P2PE solutions include the secure devices, applications, and processes which encrypt card data at the point of interaction (POI) until the data reaches the provider’s secure decryption environment. In this case, the data cannot be decrypted by the merchant. P2PE solutions are validated by P2PE QSAs and P2PE PA-QSAs to ensure that they assume the responsibility of encrypting and decrypting cardholder data appropriately.  The PCI Security Standards website has additional information about qualifying P2PE solutions.

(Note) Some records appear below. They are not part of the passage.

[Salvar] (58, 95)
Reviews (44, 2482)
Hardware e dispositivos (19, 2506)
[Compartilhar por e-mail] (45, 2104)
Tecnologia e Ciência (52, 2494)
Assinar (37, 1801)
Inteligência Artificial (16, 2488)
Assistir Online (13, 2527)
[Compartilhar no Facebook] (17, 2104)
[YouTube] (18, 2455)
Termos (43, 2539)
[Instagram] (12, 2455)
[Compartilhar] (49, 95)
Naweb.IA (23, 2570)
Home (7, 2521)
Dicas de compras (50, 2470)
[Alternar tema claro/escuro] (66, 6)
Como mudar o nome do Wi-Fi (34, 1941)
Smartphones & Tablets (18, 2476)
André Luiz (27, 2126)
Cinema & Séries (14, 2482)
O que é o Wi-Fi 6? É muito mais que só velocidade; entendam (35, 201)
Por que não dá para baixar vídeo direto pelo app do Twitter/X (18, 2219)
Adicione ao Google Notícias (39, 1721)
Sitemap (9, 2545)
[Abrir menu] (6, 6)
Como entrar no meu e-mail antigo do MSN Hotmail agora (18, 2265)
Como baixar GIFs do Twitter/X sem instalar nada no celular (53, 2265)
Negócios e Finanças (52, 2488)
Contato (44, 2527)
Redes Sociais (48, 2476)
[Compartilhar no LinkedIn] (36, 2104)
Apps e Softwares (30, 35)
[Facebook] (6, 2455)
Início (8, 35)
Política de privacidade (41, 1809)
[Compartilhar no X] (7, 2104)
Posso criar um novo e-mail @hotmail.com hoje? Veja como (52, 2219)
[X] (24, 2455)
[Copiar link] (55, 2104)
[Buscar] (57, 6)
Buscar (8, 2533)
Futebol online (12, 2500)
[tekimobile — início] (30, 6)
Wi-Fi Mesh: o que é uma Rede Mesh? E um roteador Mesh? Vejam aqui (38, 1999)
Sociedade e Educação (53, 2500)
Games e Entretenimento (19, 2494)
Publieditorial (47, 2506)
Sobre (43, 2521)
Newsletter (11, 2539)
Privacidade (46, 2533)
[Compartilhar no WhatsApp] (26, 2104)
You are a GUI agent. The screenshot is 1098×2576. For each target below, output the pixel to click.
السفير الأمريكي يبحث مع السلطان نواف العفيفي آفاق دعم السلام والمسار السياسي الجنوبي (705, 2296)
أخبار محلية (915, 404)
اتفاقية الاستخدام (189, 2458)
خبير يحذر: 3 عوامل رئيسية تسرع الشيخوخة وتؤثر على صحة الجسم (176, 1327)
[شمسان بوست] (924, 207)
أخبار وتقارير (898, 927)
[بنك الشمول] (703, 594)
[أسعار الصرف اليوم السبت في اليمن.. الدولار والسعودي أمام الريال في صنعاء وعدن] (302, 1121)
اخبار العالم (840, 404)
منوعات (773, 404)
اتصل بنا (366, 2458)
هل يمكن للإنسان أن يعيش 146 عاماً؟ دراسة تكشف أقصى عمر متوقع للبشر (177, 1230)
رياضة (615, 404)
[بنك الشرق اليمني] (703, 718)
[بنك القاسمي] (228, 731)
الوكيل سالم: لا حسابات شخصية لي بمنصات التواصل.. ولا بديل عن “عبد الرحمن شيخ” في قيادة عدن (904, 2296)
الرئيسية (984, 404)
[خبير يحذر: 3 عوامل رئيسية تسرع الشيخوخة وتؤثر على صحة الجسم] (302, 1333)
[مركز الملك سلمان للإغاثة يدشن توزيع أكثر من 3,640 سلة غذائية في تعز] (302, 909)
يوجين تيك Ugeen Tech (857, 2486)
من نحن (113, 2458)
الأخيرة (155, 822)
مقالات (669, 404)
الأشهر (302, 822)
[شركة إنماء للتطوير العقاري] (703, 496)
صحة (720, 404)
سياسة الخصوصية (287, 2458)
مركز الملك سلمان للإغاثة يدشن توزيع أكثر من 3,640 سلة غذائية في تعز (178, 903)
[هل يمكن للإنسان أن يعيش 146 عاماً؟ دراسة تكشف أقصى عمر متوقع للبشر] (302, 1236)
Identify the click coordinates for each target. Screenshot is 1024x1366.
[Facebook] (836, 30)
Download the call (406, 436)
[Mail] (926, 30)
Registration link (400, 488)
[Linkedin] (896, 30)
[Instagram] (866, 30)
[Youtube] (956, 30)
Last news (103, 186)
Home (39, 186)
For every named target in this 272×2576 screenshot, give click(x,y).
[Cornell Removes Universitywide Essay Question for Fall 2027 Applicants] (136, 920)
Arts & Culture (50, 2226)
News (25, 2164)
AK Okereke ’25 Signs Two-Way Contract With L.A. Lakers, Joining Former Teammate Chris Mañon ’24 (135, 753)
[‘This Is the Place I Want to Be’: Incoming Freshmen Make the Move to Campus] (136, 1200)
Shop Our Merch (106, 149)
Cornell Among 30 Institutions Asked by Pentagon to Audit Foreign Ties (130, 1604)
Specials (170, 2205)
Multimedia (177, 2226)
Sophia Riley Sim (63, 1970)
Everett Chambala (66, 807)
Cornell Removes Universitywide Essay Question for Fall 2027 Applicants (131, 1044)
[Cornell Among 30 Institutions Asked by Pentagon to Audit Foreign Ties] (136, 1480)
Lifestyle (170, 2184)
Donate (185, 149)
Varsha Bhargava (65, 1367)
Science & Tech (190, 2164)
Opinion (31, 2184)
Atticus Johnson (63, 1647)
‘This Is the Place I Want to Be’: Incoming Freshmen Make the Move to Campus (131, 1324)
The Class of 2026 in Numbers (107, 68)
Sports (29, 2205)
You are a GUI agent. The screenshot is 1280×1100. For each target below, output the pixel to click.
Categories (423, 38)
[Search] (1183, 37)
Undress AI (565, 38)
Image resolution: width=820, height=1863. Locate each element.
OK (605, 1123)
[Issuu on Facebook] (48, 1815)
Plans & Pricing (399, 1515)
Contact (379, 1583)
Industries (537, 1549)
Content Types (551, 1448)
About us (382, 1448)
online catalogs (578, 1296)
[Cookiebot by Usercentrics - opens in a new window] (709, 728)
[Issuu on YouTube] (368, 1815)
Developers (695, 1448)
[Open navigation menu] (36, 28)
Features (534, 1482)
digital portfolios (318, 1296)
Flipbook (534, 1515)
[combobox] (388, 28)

If you are a merchant that is electing to use Category 3 mobile payment applications, you should take the following into consideration from the PCI SSC:  “Since Category 3 mobile payment acceptance applications are not eligible for PA-DSS validation at this time, entities wishing to use such solutions would need to make their own risk assessments around the use of such solutions in consultation with their acquirers and applicable payment brands. Such solutions would be included in an entity’s annual PCI DSS assessment to ensure that the application and its operating environment are compliant with all applicable PCI DSS requirements.” For more information on conducting risk assessments that fulfill this requirement, please consult with your QSA or IT Security professional.

Ultimately, there are several ways for merchants to achieve the safe transmission of cardholder data via mobile payment acceptance solutions.  However, from a PCI perspective, maintaining compliance must take into consideration the processing, storing, and transmission of cardholder data via people, processes, and technology.  PTS devices and PA-DSS validated applications help merchants fulfill PCI DSS requirements. P2PE solutions are great for reducing scope, but these solutions will not eliminate your obligation to fulfill all of the respective requirements that must be maintained for the entire PCI DSS.

As merchants, a comprehensive understanding of your organization’s CDE is expected by the PCI SSC.  For additional reference documentation, talk to your Qualified Security Assessor (QSA) and/or visit the PCI SSC website where additional information is available.